Before we proceed further to cognitive theories of consciousness, it is important to have a clear idea about what exactly is a computation? Although the term is widely used, it has been found to be used with different connotations in different texts. The original proposition of computation was given by Jerry Fodor, which he said to have derived from Alan Turing:

"Given the methodological commitment to materialism, the question arises, how a machine could be rational?……. Forty years or so ago, the great logician Alan Turing proposed an answer to this question..Turing noticed that it isn't strictly true that states of mind are the only semantically evaluable material things. The other kind of material thing that is semantically evaluable are symbols.Having noticed this parallelism between thoughts and symbols, Turing went on to have the following perfectly stunning idea. "I'll bet", Turing said "that one could build symbol manipulating machine whose changes of state are driven by the material properties of the symbols on which they operate (for example, by their weight or their shape or their electrical conductivity). And I'll bet one could so arrange things that these state changes are rational in the sense that, given a true symbol to play with, the machine will reliable convert it into other symbols that are also true". [21]

Thus, Fodor sticks to the idea that computation is a symbol manipulation of a neurally realized computer.

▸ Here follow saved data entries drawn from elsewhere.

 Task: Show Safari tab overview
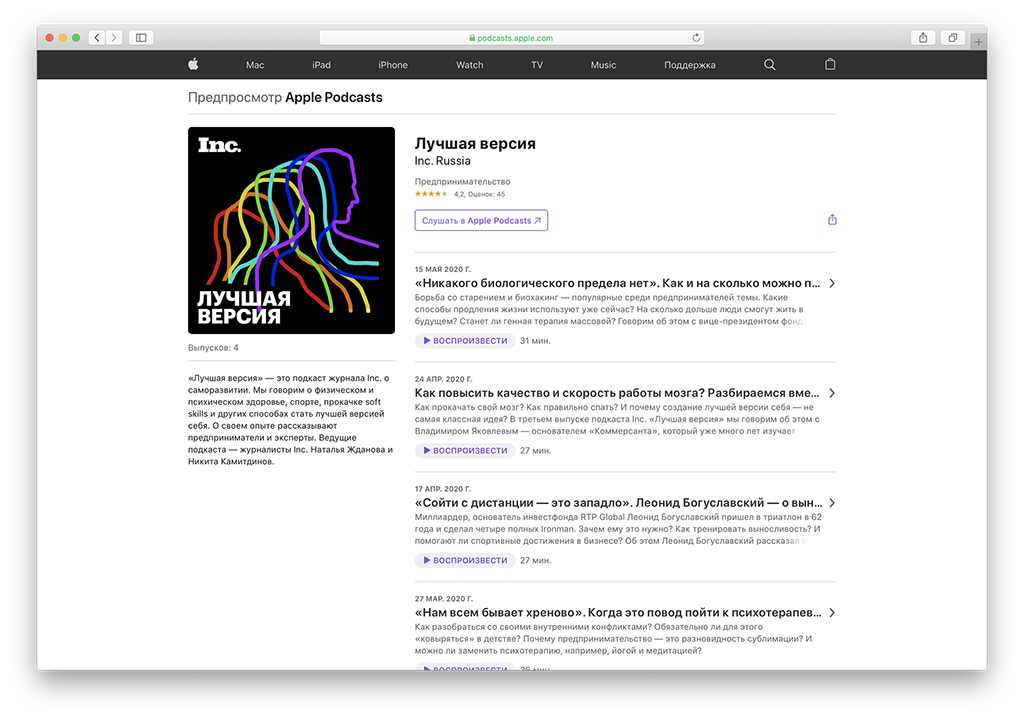952,38
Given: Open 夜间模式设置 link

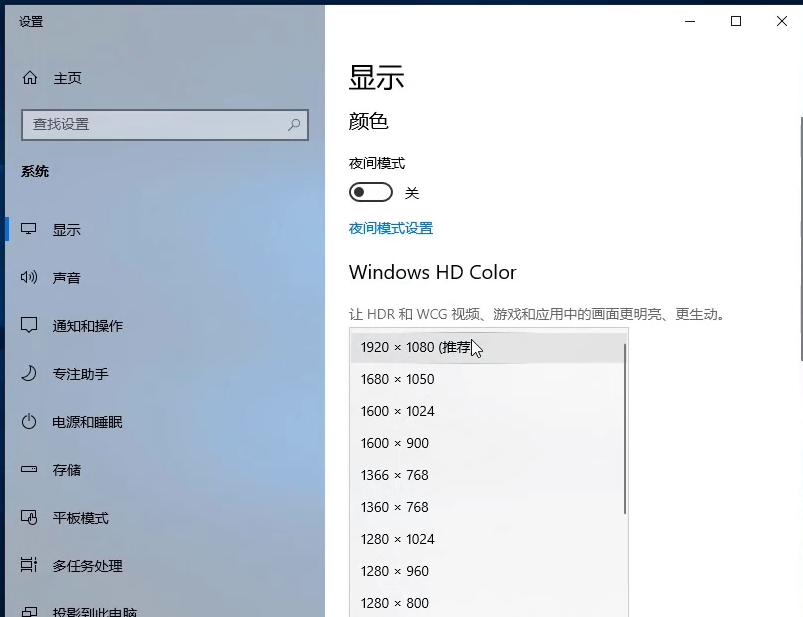Looking at the screenshot, I should pyautogui.click(x=390, y=228).
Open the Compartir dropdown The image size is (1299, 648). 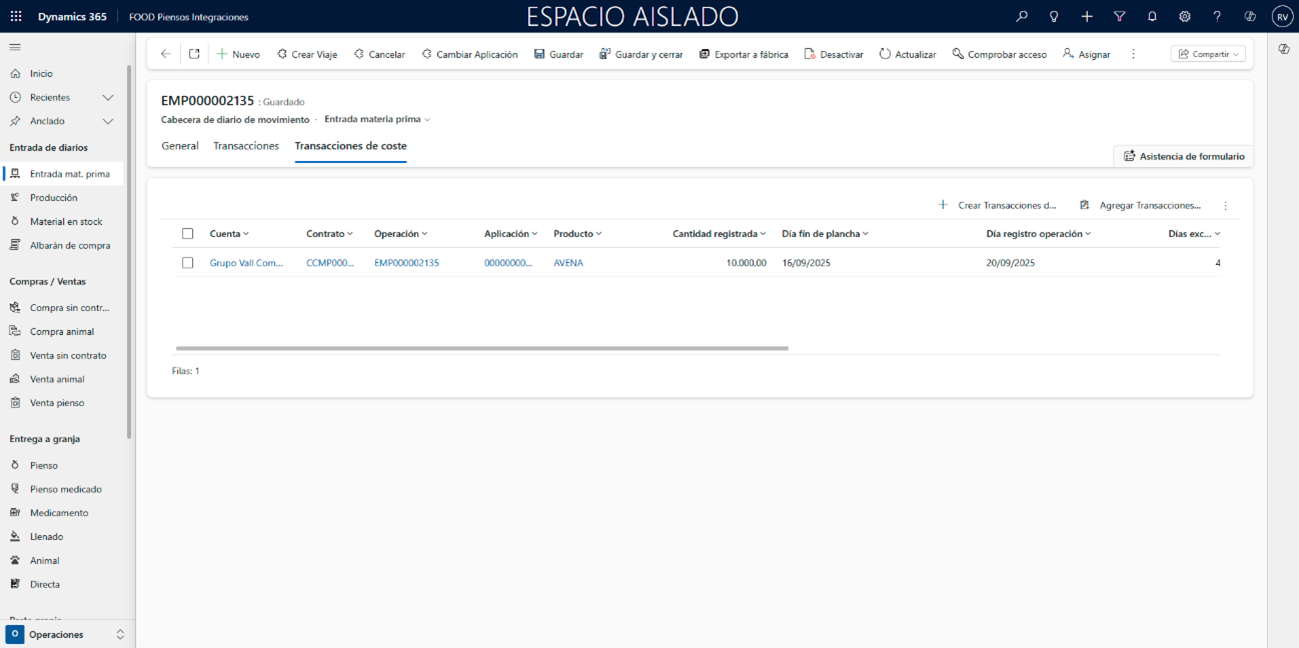(1208, 54)
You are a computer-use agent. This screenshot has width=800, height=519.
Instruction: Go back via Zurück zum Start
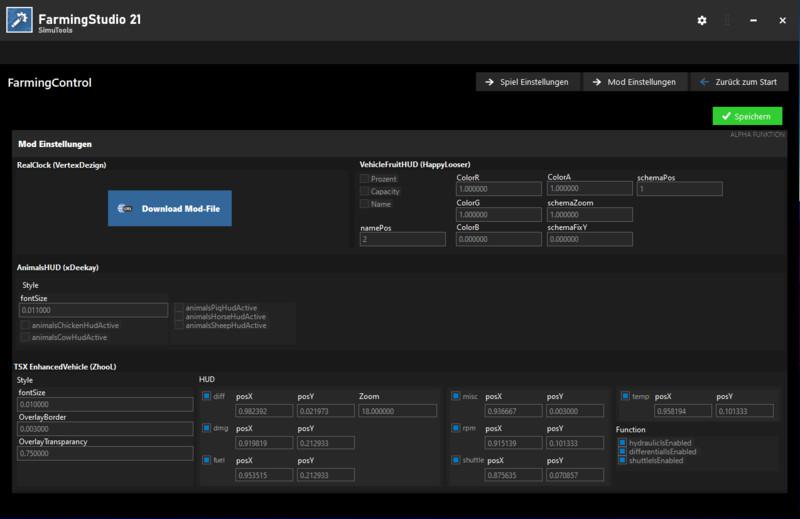pyautogui.click(x=739, y=82)
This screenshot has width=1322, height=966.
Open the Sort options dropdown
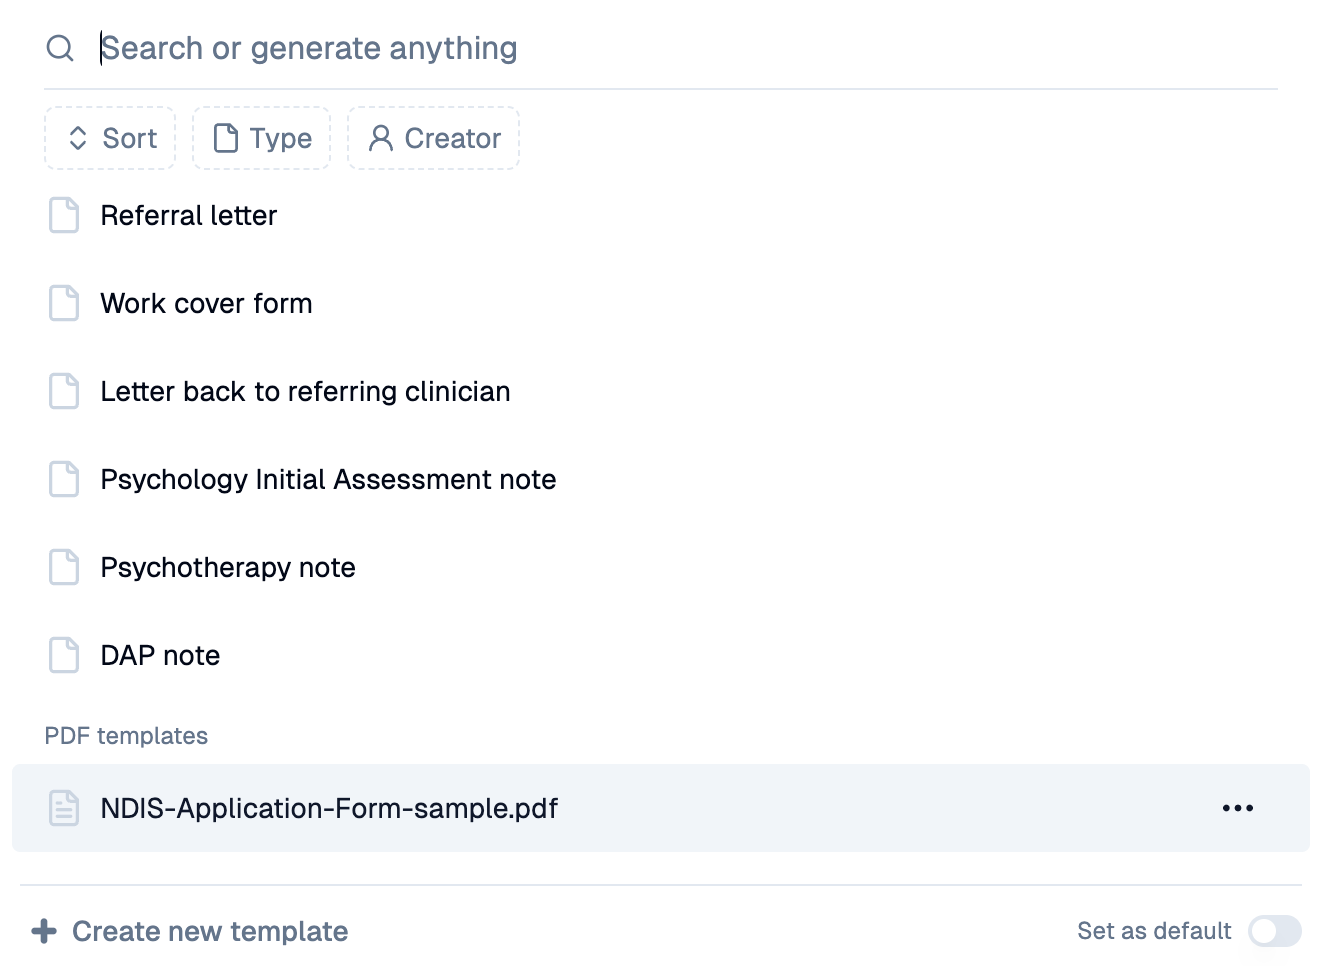110,138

In simpler words, it is a causal/mechanical process in which language-like representing vehicles are recognized and transformed into a semantically coherent fashion purely on the basis of their syntactic properties.

Thus, symbol manipulation was the main proposal at the time of inception of cognitive neurosciences.

But there is another form of computation, which has not been talked much about and does not have a precise formal definition - the analog computation. Analog computers employ internal models that physically or structurally resemble their representanda. Analog computation is thus not properly conceived as symbol manipulation, but as a physical process driven by the structural properties of analog representational media. This concept receives importance for studying consciousness because one of the major cognitive theories of consciousness (as shall be discussed in details later) relies on this type of computational activity in brain. [22]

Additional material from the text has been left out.